One plane crashed on top of what had been their meeting point, another blew up in the sky, raining debris across the floor. The third tried to escape back to the center of the city but was shot down, ending up crashing across a row of makeshift cottages and most likely taking lives along with it.
The realization that they were absolutely screwed only dawned on them all once the wind was whistling, in protest, as the two planes dove back down at them.
Even Jamie needed to snap back from that one.
The recording blaring out from the speakers was now different. So much so that Jamie realized it had never been a recording, the pilots were actually repeating and talking in real time.
Laughter was playing. Loudly and in a scratchy echo, like a soundtrack to gun-fire. And the eventual explosion.
Jamie ran as one of the planes strafed the street he was on, but stabbing pain interrupted all the thoughts running through him.
She yelped and fell to the ground.
Jamie was pulled up by stronger arms than she expected.
“You okay there, Jamie? Get up on your feet!” Jordan forced her to walk but her left thigh jabbed at her so abruptly she couldn’t help but trip over herself. It took all her self-control not to blush.
“They got my leg,” the Street Trash reported. She breathed, pulling up a character, acting would help, acting tough. Lasting acute pains she could deal with, sudden stabs were more his thing. Jamie stood up and hopped to the wall.
“I think it went through.”
“It went through,” Jordan turned his back and crouched, “no worries though, climb on.”
Jamie kicked his back, pushing Jordan to headbutt the ground.
“I said stop layin’ moves on me.” He turned and pushed against the wall, limping his way through the pain, “we need to get to crabs, there’s no adults there to tell the kids what to do.”
“Man, we are kids,” Jordan pointed out, massaging his face while standing up.

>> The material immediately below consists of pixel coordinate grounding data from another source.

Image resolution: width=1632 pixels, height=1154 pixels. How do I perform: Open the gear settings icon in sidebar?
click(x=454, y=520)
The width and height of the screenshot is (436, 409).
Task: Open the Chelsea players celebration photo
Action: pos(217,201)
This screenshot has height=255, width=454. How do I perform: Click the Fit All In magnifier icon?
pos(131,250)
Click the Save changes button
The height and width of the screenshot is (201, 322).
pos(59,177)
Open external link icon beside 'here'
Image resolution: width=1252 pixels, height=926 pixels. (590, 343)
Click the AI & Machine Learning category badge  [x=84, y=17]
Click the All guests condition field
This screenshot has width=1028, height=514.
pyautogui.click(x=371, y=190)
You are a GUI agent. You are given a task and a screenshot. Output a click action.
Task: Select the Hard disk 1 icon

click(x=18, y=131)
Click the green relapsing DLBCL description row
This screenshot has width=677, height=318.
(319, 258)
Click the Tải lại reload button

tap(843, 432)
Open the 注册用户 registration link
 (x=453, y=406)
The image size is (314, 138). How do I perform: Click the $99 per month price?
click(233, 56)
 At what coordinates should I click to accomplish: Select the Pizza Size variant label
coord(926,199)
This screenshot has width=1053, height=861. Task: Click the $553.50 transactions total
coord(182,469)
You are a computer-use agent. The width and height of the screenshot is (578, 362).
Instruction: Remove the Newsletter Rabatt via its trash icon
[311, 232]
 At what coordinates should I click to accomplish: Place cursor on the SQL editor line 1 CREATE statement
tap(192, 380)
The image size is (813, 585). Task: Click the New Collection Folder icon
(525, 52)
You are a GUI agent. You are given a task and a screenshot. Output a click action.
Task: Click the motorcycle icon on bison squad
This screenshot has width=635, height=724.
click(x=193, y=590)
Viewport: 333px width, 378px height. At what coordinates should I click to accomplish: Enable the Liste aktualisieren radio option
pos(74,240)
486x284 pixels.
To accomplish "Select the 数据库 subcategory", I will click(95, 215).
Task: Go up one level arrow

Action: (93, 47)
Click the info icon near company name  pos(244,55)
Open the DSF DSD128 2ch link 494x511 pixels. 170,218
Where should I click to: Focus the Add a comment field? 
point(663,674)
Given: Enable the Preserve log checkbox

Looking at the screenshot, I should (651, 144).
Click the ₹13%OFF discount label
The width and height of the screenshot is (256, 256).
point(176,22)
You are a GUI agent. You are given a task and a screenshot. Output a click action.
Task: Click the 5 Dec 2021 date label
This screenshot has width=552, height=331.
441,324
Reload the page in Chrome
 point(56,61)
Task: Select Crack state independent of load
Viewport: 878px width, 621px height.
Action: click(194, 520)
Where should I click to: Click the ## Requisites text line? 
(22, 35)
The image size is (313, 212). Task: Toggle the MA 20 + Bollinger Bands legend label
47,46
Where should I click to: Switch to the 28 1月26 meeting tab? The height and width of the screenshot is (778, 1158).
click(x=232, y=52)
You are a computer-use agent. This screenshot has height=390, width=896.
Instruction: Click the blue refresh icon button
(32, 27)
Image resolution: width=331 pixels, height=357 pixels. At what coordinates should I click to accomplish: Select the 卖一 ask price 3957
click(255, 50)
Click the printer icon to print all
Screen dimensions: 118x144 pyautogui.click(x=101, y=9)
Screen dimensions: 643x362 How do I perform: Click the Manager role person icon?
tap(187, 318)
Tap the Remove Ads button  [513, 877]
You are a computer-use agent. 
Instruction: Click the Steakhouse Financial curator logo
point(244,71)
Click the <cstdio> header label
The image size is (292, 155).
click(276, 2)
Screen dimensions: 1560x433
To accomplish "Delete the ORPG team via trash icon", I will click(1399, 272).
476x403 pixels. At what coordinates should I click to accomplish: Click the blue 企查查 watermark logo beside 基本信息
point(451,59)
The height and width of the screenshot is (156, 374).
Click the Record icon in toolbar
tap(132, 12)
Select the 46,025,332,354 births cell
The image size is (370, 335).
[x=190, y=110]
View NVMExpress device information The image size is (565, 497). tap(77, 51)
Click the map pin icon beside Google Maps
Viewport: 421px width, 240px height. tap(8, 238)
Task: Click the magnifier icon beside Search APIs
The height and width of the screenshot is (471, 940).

“No, we’re not,” the Street Trash stated, “we’re Scavengers.”
Jordan stood for a few seconds, realizing Jamie was right. He then followed suit.
The “Crabs” was the name of a block, they had a name for all of them so they could schedule meetings in the open without anyone knowing exactly where it was. Fewer ambushes that way.
The plane made another pass but both ducked under a balcony that wouldn’t have been much cover if the bullets had actually been aimed at them.
Once the broadcasted laughter was far enough from them, they resumed.
“’Re the Teens okay?”
“I don’t think anybody’s okay right now, man,” Jamie commented, limping onward as fast as was possible. “I dunno. Andy put the call to the Chancellor, maybe he was still at the meet. That’s where one of the planes crashed.”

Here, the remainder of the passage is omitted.